For iOS and Android gamers, the choice is murkier still. Smartphone games have traditionally been more casual fare, perfect for a ten minute wait at the doctor’s office, but the iPad has allowed developers to change what users can and should expect from mobile games. Games such as Grand Theft Auto: Chinatown Wars, Infinity Blade, and Sword & Sworcery EP give iPad and iPhone owners gaming experiences similar to what you can find on a console, handheld or otherwise; and they do so for a fraction of the price. This, combined with the increased utility of a smarphone or an iPad, makes buying a dedicated gaming device a tougher sell even if an iPad costs several times more than a 3DS. Also, if a $5 copy of Angry Birds fits all of your gaming needs, chances are a $39.99 copy of Nitendogs, while cute, is unnecessary.
The simple fact is that the mobile gaming landscape is a far, far different one than when the DS first launched. Gaming on the go has spread to a much larger audience and smartphones have become as commonplace as landlines of old, replacing them outright in many households. As iPhones, iPads, and Android phones increase in power, developers will find more ways to bring complex gaming experiences to them, usually at a fraction of the development cost and time when compared to a handheld console game. Nintendo knows this and, with the 3DS, brought to market features not available on any other mobile gaming platform. That, combined with the inclusion of physical buttons and controllers (like the thumb-stick), does give the 3DS an edge for now when it comes to offering a full range of gameplay experiences.

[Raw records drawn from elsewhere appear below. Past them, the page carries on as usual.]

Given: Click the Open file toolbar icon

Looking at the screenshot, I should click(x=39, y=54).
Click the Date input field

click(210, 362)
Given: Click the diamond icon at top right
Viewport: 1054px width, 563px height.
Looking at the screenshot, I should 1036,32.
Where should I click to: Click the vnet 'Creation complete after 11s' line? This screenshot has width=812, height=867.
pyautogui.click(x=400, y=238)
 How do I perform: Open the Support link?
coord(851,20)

The good thing about the mobile gaming landscape is that there have never been more choices for consumers or more ways to get your fix for gaming on the go. Whether it’s a deep, 100 hour RPG on your 3DS, or a ten minute pirate romp through the ocean on your iPad, there’s a mobile gaming experience out there for all types. Picking the right one can be confusing, but with a little time spent and research conducted, the benefits are well worth it.